To address the problem of poor performance in high-noise environments and the potential for speech cancellation (a known issue with uncontrolled adaptive filters), a POSITA would be motivated to integrate Prior Art 2: Robust speech segment determination. It was a well-known practice in adaptive noise reduction to use speech activity detection (SAD) to control the adaptive filter's behavior, specifically by freezing or slowing coefficient adaptation during speech segments and allowing adaptation during noise-only segments. This prevents the adaptive filter from mistakenly learning and canceling the desired speech signal.

To further enhance the adaptive noise reduction, especially in dynamic environments where the relative positions of the voice source and microphones might change, or where the designated "main" and "sub" microphone roles might become inappropriate, a POSITA would be motivated to incorporate Prior Art 3: Voice direction detection using two microphones. Understanding the spatial relationship of the voice source to the microphones provides valuable information for optimizing noise reduction.

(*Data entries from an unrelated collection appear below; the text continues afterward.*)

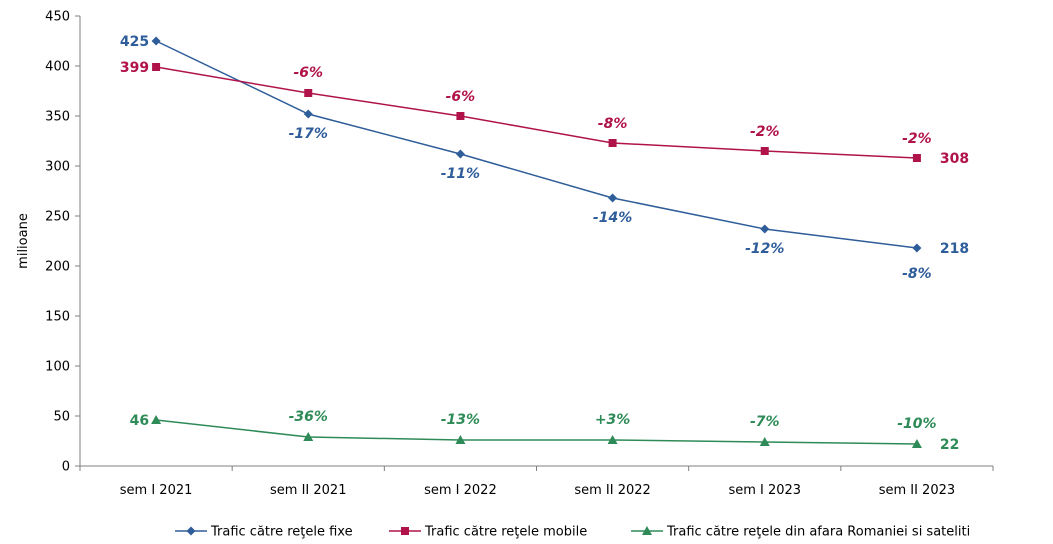  I want to click on end-value-label: 22, so click(950, 445).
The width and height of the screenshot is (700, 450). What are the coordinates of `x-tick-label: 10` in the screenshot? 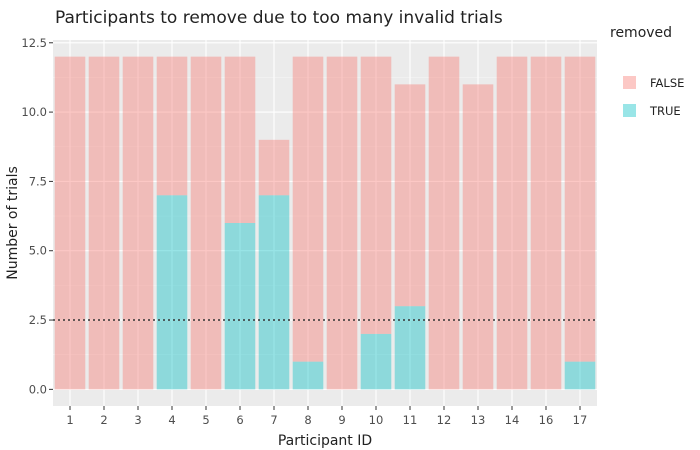 It's located at (376, 420).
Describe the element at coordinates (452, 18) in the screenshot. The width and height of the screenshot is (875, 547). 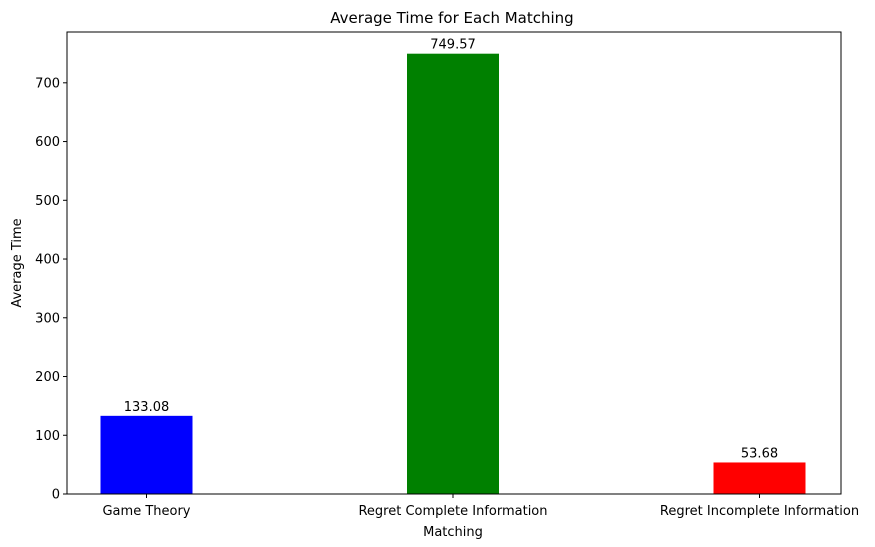
I see `chart-title: Average Time for Each Matching` at that location.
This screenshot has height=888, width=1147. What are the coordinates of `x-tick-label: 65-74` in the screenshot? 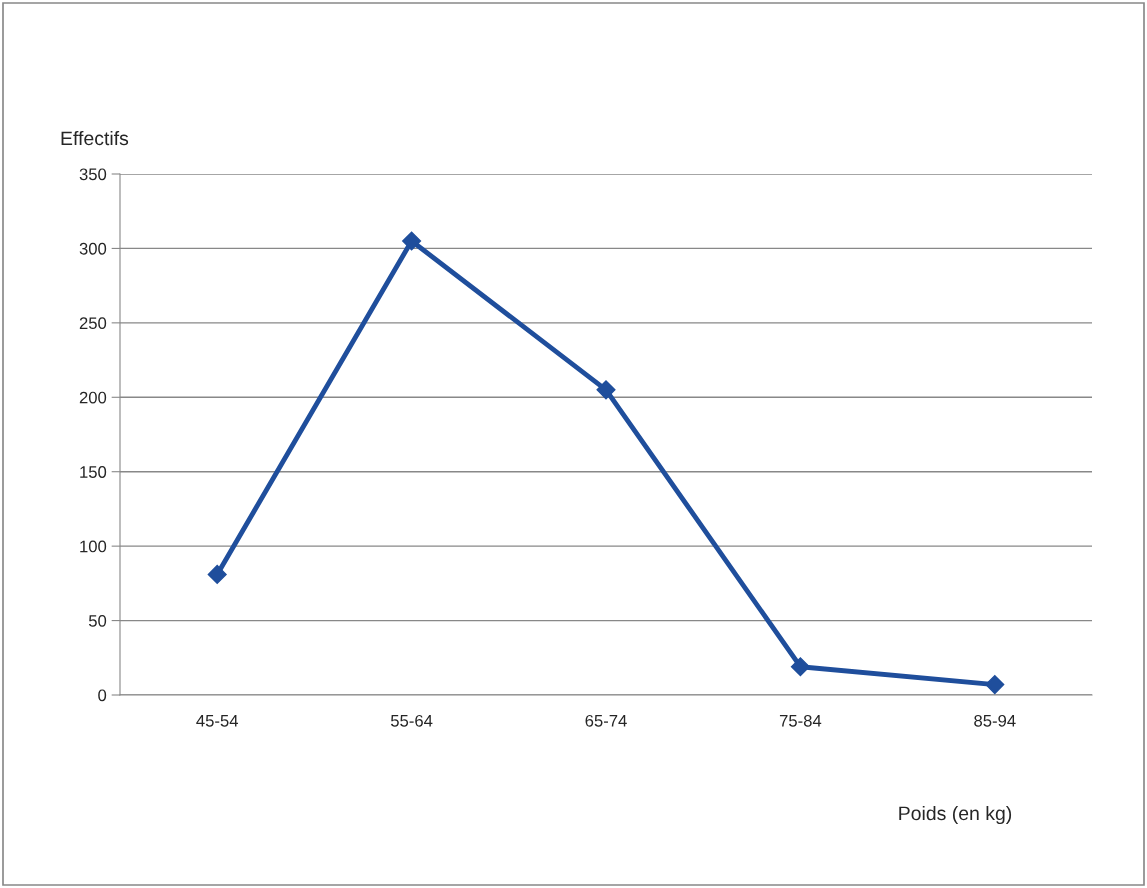 It's located at (606, 720).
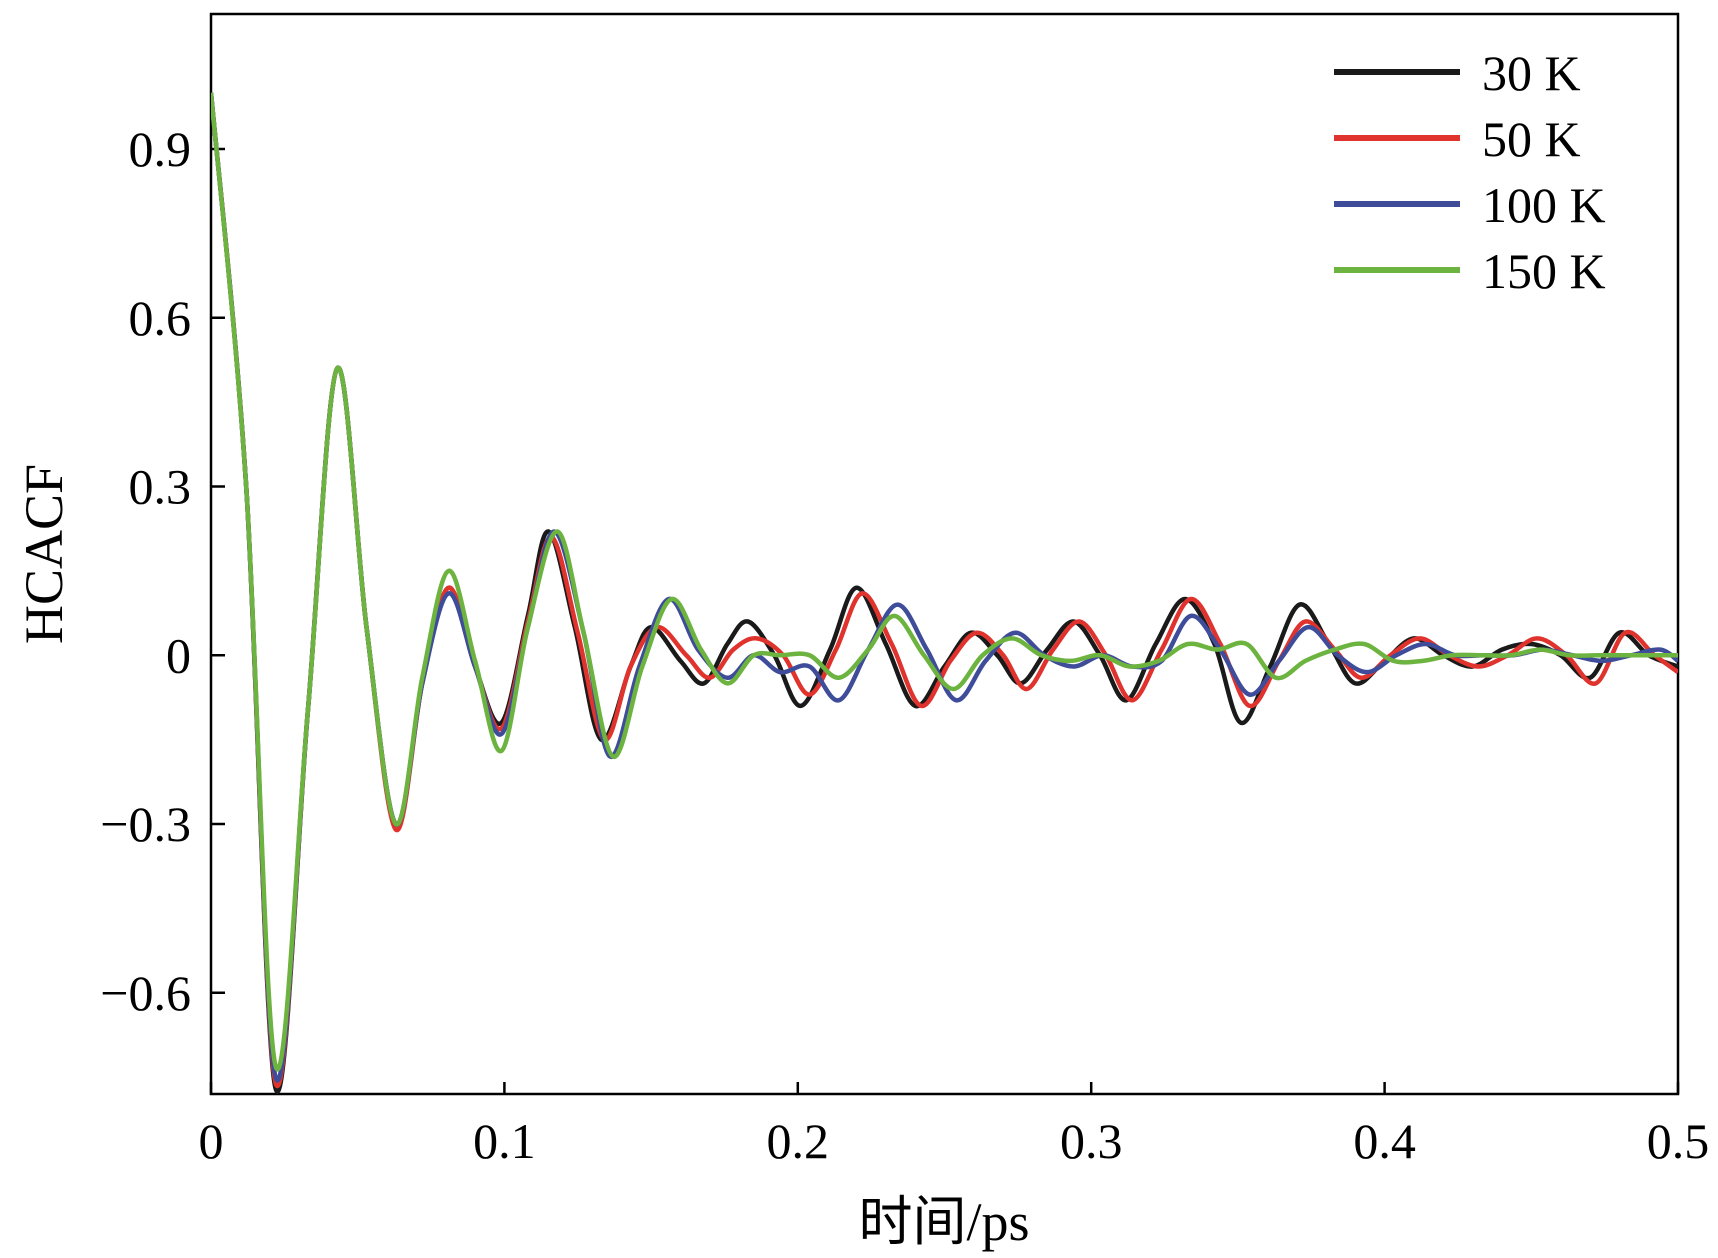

Motivation for Combining and Specific Control Logic:

1. Speech Segment Determiner and Triggering Voice Direction Detection:

   • Motivation: It would be obvious to a POSITA that performing computationally intensive voice direction detection only when speech is actually present (i.e., triggered by speech segment information) would conserve processing resources and improve the accuracy of direction detection by avoiding attempts to localize non-speech sounds. This is a logical and efficient design choice.

2. Adaptive Filter Controlled by Both Speech Segment Information and Voice Incoming-Direction Information:

   • Using Speech Segment Information for Adaptive Filter Control: As noted, controlling adaptive filter coefficient updates (e.g., holding updates during speech, adapting during noise) using speech segment information was a conventional and obvious technique to prevent speech cancellation and improve noise reduction performance in noisy conditions.
   • Using Voice Incoming-Direction Information for Adaptive Filter Control:
     • Switching Microphone Roles: A POSITA would readily recognize that if the detected voice incoming direction indicates that the primary voice source is closer to, or predominantly picked up by, the microphone conventionally designated as the "sub-microphone" (which typically provides the noise reference), then the roles of the main and sub microphones should be dynamically switched. This ensures that the adaptive filter receives the optimal voice-plus-noise signal and noise-reference signal for effective noise reduction. The patent itself describes this scenario, e.g., when the phase or power difference indicates the sub-microphone signal is more advanced or stronger for the voice component.
     • Disabling/Limiting Noise Reduction: When the voice source is detected to be roughly equidistant from both microphones (e.g., in a central area between them) or from an "inappropriate direction," the noise reference signal from the sub-microphone would inevitably contain a significant, coherent portion of the desired speech signal. In such a scenario, applying adaptive noise cancellation would lead to destructive cancellation of the speech itself. Therefore, it would be an obvious design choice for a POSITA to disable or significantly limit the noise reduction process under these conditions to preserve speech quality, as acknowledged by the patent.

Conclusion

Given the admitted state of the art, a POSITA would be motivated to combine the known elements of two-microphone adaptive noise reduction, robust speech segment determination, and two-microphone voice direction detection. The specific control logic of having speech segment determination trigger voice direction detection, and using both speech segment and voice incoming-direction information to intelligently control the adaptive filter (e.g., for coefficient updates, dynamic microphone role switching, or disabling noise reduction) represents a series of obvious engineering solutions to the acknowledged problems of noise and speech cancellation in high-noise environments. Therefore, the independent claims of US Patent 9,031,259 would likely have been obvious under 35 U.S.C. § 103 prior to its priority date.